Ciena inked a deal to acquire AT&T’s Vyatta routing and switching technology for an undisclosed sum, a move executives touted as strengthening the vendor's metro and edge portfolios.

AT&T acquired Vyatta’s assets from networking hardware company Brocade in mid-2017. On a call with investors, Ciena SVP of Global Products and Services Scott McFeely said the operator has used Vyatta's technology to further its network transformation and virtualization initiatives, putting it to work for use cases ranging from edge applications and 4G/5G backhaul to enterprise business services.  

“Those use cases are very much in the sweet spot for what we’re trying to accomplish in our next generation metro and edge campaigns,” he continued. “So, if you look at the assets we’re picking up it adds a capability set to enhance our routing and switching portfolio as we address the increased market size of next generation metro and edge. It obviously deepens our relationship with a really important customer of ours, AT&T. And we pick up an engineering resources in a location that we had no presence before, in the U.K.”

As part of the deal, Ciena will continue to support the Vyatta platform on AT&T’s network, and will integrate Vyatta’s engineers into its own routing and switching R&D organization.

The deal is expected to close by the end of 2021.

Financial results

The announcement came as Ciena reported results for its fiscal Q3 2021, which ended on July 31. Revenue increased 1.2% year on year to $988.1 million, with net income of $238.2 million up substantially from $142.3 million.

Its networking platforms accounted for nearly 80% of Ciena’s revenue, despite converged packet optical sales sliding 1.3% to $712.9 million and routing and switching falling 12.7% to $69.7 million. Revenue from platform software and services increased from $46.4 million to $56.9 million, with Blue Planet revenue up from $11.3 million to $16.6 million.
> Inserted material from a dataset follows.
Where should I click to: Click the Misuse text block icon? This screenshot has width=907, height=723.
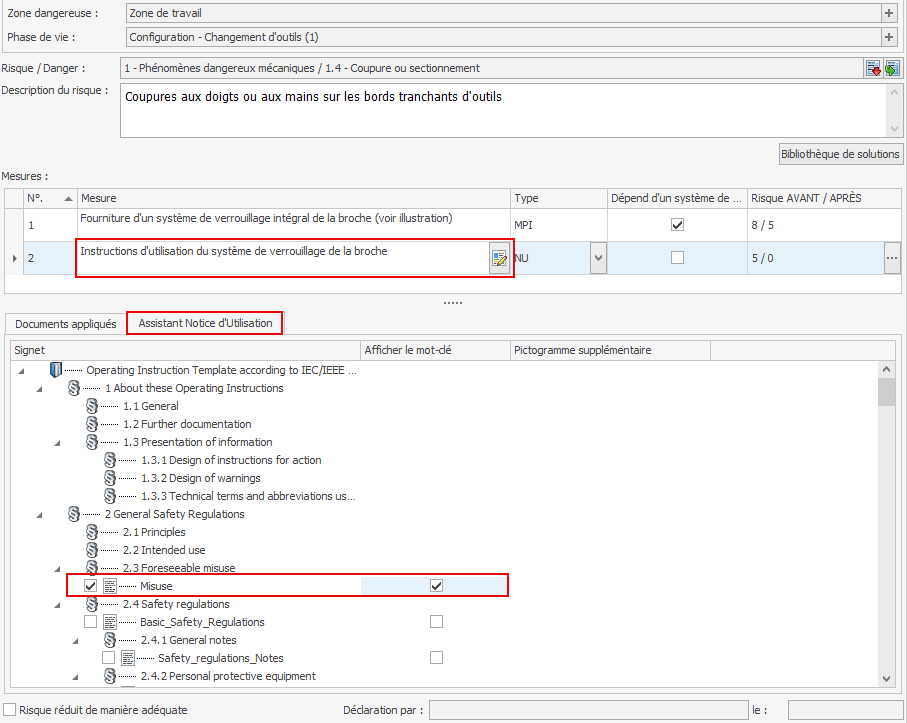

Global services revenue grew from $116.7 million to $132 million.

RELATED: Ciena nearly doubles 800G shipments in its fiscal Q2

On the call, executives touted a strong demand environment, but said pressure from global supply chain issues was expected to persist through the first half of calendar 2022.

Ciena CEO Gary Smith noted it now has 106 customers signed on to use its 800G-enabled WaveLogic 5 Extreme product and has shipped approximately 20,000 units, up from 95 customers and 11,500 units in its fiscal Q2.